**INSTRUCTIONS:**
1. From the text about the Bowman radio system, list each category of military platform in the fleet that the kit was to be installed on, along with the number given for it.
2. Repeat everything in the text about the Bowman radio system from "It also says" down to "was a success.", word for word.

The Big Consultancy
rip off now hits our troops in the field. The MOD were sold a system, or rather
the concept of a system that would ‘revolutionise battlefield communications’,
only its worse than the system it replaces, and is less effective on the ground
than a cheap walkie talkie system.
Contracts
totalling £2.4bn were awarded to
General Dynamics UK in 2001 for Bowman and in 2002 for CIP.
The Public
Accounts Committee accused officials of “wringing their hands” as
delays and costs mounted. As reported here
and here.
It also says the
digital Bowman equipment weighs too much and does not allow communication
with allies.
“Our armed
forces have had to put up with an insecure, analogue military radio system for
far too long,” said committee chair Edward Leigh on
March 2007
“This can have disastrous consequences on the battlefield where good
communications are quite literally a matter of life and death.
“But Bowman, the planned new digital replacement system, has been a very
long time in arriving and it won't do all we were led to believe.”
The committee's
report found that no one individual within the MoD had been given responsibility
for ensuring Bowman was a success.
There was
inadequate preparation for installing the kit on the military fleet of 15,700
land vehicles, 141 naval vessels, and 60 helicopters.
Contracts
totalling £2.4bn were awarded to General Dynamics UK in 2001 for Bowman and in
2002 for CIP.
How did this happen? Its very simple, as I have
explained in previous blogs. Here
and here.
The
Big Consultancies come to government with a new idea, they put all their
marketing skills and expertise into the presentations to Ministers, MOD
officials and OGC.
OGC
then put out a tender, based upon the specification provided by the Consultancy
that came to them with the idea. The specification is never based upon what is
available now, but what will be available at some time in the future, and this
project will assist ‘that development’, but Ministers and OGC are rarely told
the truth about that.
In
the commercial market we call this ‘vapourware’. It sits somewhere between hardware and
software and is based upon what might be possible in future releases, but that
only becomes apparent after the deal has been signed, because the sales pitch includes
it all in the deal.

**DATASET SECTION:**
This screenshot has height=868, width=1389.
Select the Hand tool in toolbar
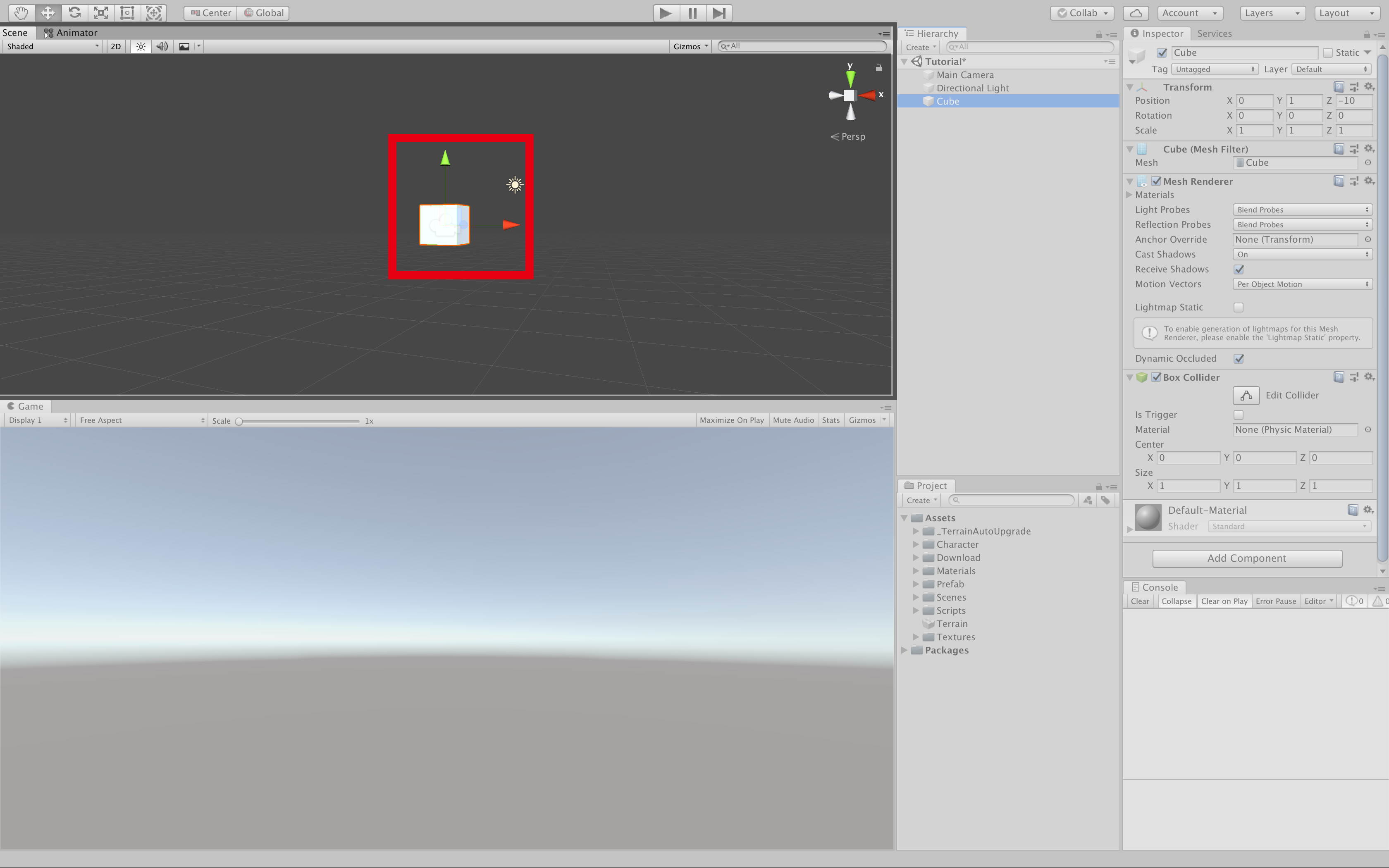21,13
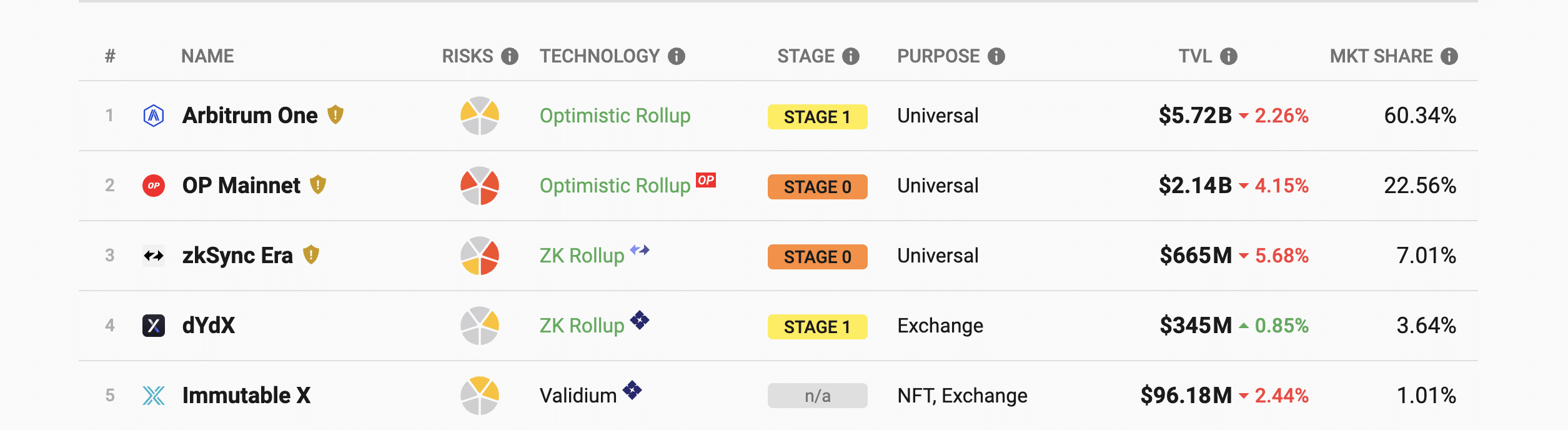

**FINAL RESULTS:**
1.
- Land vehicles: 15,700
- Naval vessels: 141
- Helicopters: 60

2.
It also says the
digital Bowman equipment weighs too much and does not allow communication
with allies.
“Our armed
forces have had to put up with an insecure, analogue military radio system for
far too long,” said committee chair Edward Leigh on
March 2007
“This can have disastrous consequences on the battlefield where good
communications are quite literally a matter of life and death.
“But Bowman, the planned new digital replacement system, has been a very
long time in arriving and it won't do all we were led to believe.”
The committee's
report found that no one individual within the MoD had been given responsibility
for ensuring Bowman was a success.